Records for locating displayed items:
--- begin ---

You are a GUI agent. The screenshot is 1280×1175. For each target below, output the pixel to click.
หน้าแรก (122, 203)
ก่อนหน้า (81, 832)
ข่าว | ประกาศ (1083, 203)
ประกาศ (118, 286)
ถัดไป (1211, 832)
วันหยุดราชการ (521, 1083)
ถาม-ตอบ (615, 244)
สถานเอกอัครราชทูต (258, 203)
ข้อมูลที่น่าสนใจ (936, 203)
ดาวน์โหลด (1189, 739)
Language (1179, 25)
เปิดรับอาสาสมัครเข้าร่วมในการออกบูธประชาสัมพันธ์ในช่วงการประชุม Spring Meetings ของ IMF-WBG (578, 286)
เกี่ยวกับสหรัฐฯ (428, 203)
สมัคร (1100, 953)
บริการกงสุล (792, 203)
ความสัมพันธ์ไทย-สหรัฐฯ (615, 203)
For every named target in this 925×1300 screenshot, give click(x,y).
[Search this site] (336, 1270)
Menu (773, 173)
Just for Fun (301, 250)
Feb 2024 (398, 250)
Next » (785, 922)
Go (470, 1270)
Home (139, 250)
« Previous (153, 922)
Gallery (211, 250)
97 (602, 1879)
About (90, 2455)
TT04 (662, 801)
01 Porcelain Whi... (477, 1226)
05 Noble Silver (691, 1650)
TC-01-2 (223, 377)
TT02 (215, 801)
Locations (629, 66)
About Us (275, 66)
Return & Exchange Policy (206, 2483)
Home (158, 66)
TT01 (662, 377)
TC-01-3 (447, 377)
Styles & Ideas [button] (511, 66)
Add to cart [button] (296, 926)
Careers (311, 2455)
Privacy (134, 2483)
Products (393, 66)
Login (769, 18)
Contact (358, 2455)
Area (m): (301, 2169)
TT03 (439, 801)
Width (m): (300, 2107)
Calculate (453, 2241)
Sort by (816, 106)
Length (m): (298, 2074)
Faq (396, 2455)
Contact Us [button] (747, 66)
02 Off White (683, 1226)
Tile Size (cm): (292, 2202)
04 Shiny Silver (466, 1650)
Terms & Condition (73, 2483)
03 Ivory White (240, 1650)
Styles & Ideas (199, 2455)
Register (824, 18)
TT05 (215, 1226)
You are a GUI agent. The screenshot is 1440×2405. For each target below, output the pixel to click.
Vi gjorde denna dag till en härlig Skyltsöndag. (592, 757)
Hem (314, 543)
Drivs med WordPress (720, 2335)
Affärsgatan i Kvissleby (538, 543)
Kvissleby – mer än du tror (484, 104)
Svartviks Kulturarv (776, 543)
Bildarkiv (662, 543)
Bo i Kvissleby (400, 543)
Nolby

--- end ---

Render each line of the listing above as one string in a JSON list, omitting blank lines.

[
  "You are a GUI agent. The screenshot is 1280×1175. For each target below, output the pixel to click.",
  "หน้าแรก (122, 203)",
  "ก่อนหน้า (81, 832)",
  "ข่าว | ประกาศ (1083, 203)",
  "ประกาศ (118, 286)",
  "ถัดไป (1211, 832)",
  "วันหยุดราชการ (521, 1083)",
  "ถาม-ตอบ (615, 244)",
  "สถานเอกอัครราชทูต (258, 203)",
  "ข้อมูลที่น่าสนใจ (936, 203)",
  "ดาวน์โหลด (1189, 739)",
  "Language (1179, 25)",
  "เปิดรับอาสาสมัครเข้าร่วมในการออกบูธประชาสัมพันธ์ในช่วงการประชุม Spring Meetings ของ IMF-WBG (578, 286)",
  "เกี่ยวกับสหรัฐฯ (428, 203)",
  "สมัคร (1100, 953)",
  "บริการกงสุล (792, 203)",
  "ความสัมพันธ์ไทย-สหรัฐฯ (615, 203)",
  "For every named target in this 925×1300 screenshot, give click(x,y).",
  "[Search this site] (336, 1270)",
  "Menu (773, 173)",
  "Just for Fun (301, 250)",
  "Feb 2024 (398, 250)",
  "Next » (785, 922)",
  "Go (470, 1270)",
  "Home (139, 250)",
  "« Previous (153, 922)",
  "Gallery (211, 250)",
  "97 (602, 1879)",
  "About (90, 2455)",
  "TT04 (662, 801)",
  "01 Porcelain Whi... (477, 1226)",
  "05 Noble Silver (691, 1650)",
  "TC-01-2 (223, 377)",
  "TT02 (215, 801)",
  "Locations (629, 66)",
  "About Us (275, 66)",
  "Return & Exchange Policy (206, 2483)",
  "Home (158, 66)",
  "TT01 (662, 377)",
  "TC-01-3 (447, 377)",
  "Styles & Ideas [button] (511, 66)",
  "Add to cart [button] (296, 926)",
  "Careers (311, 2455)",
  "Privacy (134, 2483)",
  "Products (393, 66)",
  "Login (769, 18)",
  "Contact (358, 2455)",
  "Area (m): (301, 2169)",
  "TT03 (439, 801)",
  "Width (m): (300, 2107)",
  "Calculate (453, 2241)",
  "Sort by (816, 106)",
  "Length (m): (298, 2074)",
  "Faq (396, 2455)",
  "Contact Us [button] (747, 66)",
  "02 Off White (683, 1226)",
  "Tile Size (cm): (292, 2202)",
  "04 Shiny Silver (466, 1650)",
  "Terms & Condition (73, 2483)",
  "03 Ivory White (240, 1650)",
  "Styles & Ideas (199, 2455)",
  "Register (824, 18)",
  "TT05 (215, 1226)",
  "You are a GUI agent. The screenshot is 1440×2405. For each target below, output the pixel to click.",
  "Vi gjorde denna dag till en härlig Skyltsöndag. (592, 757)",
  "Hem (314, 543)",
  "Drivs med WordPress (720, 2335)",
  "Affärsgatan i Kvissleby (538, 543)",
  "Kvissleby – mer än du tror (484, 104)",
  "Svartviks Kulturarv (776, 543)",
  "Bildarkiv (662, 543)",
  "Bo i Kvissleby (400, 543)",
  "Nolby"
]